Over the past year, AGM has traded between $159 and $217. The stock currently sits toward the lower-middle end of that range, down slightly over the last twelve months. However, in the context of broader market volatility and rising interest rates, the fact that AGM has held its ground without major drawdowns says something about investor confidence. The 50-day and 200-day moving averages suggest a relatively stable technical setup, with no major breakdowns or runaway rallies.

Analysts have pegged a consensus 12-month price target around $230. If the company continues to execute at its current pace, particularly with earnings and cash flow remaining strong, that target doesn’t feel out of reach. And with a dividend yield north of 3%, investors are getting paid to wait.

Risks and Considerations

Farmer Mac’s model is unique, but it doesn’t come without risk. The most prominent concern is its exposure to the agricultural sector. While agriculture tends to be less volatile than many sectors, it’s not immune to weather events, commodity price fluctuations, and shifts in federal policy. Any disruption in rural credit markets could affect loan performance or demand for Farmer Mac’s services.

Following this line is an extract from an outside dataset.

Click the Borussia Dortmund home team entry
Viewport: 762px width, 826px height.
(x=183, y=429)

There’s also interest rate sensitivity to consider. Though the company has done a good job managing its spread and maintaining profitability in a rising rate environment, further tightening or unexpected rate volatility could put pressure on margins. Its business depends on funding loans through the capital markets, and any dislocation there could increase costs or dampen demand.

Another area to watch is regulatory changes. As a government-sponsored enterprise operating with a public charter, Farmer Mac has to balance private shareholder interests with policy goals. Any shift in federal oversight, capital requirements, or program mandates could alter the company’s operating environment.

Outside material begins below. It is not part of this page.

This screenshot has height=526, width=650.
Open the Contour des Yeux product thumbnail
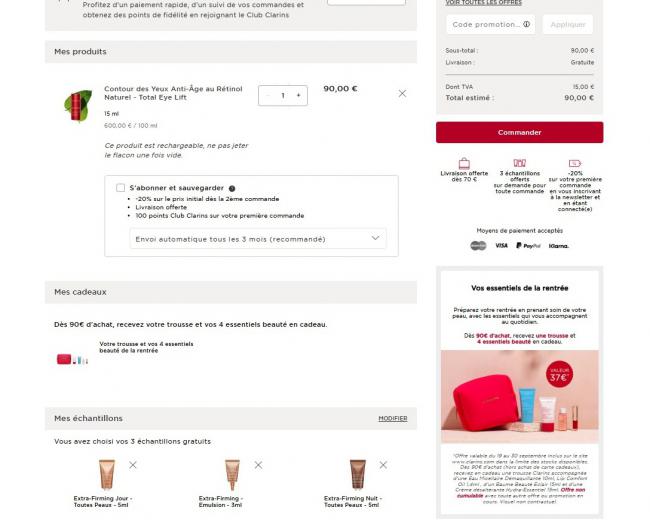[x=78, y=106]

Leverage is high, with a debt-to-equity ratio near 2,000%. That might sound alarming at first glance, but it’s a reflection of the company’s role as a secondary market lender—this is a business built on structured debt. Still, it’s important for investors to remember that such a model works only as long as liquidity and risk management stay intact. A misstep in underwriting or a sharp deterioration in loan quality could challenge the balance sheet.

Finally, the stock itself tends to be thinly traded, with relatively low daily volume. This can sometimes lead to higher volatility during periods of selling pressure or broader market swings. For long-term investors, that may not be a problem, but it’s something to keep in mind for anyone looking at entry or exit points.

Final Thoughts

Farmer Mac isn’t a household name, and that’s part of its charm. It doesn’t chase trends or fight for headlines. Instead, it focuses on doing one thing very well—delivering financing solutions to the rural and agricultural economy—and returning value to shareholders through disciplined management and consistent dividends.

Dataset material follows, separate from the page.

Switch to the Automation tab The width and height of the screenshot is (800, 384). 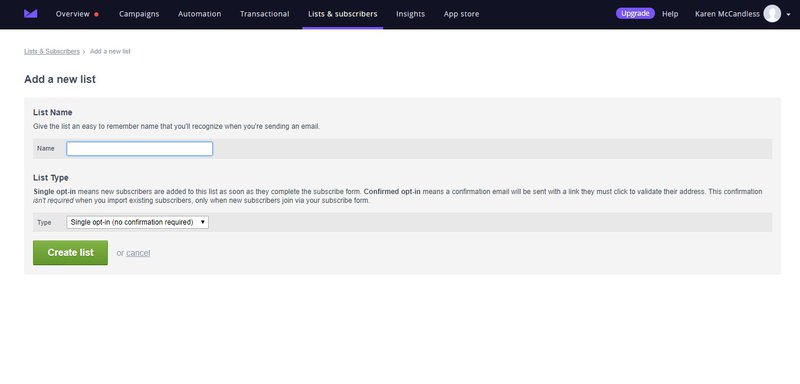coord(199,14)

For dividend-focused investors, AGM offers a lot to like. The payout is well-covered, the yield is competitive, and the track record of increases stretches well over a decade. Add in a solid balance sheet, strong earnings growth, and a management team that seems more focused on execution than excitement, and you’ve got a stock that can play a dependable role in an income-oriented portfolio.

It’s not without risk, of course. Macroeconomic conditions, rate movements, and agriculture-specific shocks could all introduce volatility. But the company’s structure and leadership approach suggest it’s built for resilience. With a valuation that leaves room for upside and a dividend policy that rewards patience, Farmer Mac stands out as a steady hand in an otherwise noisy market.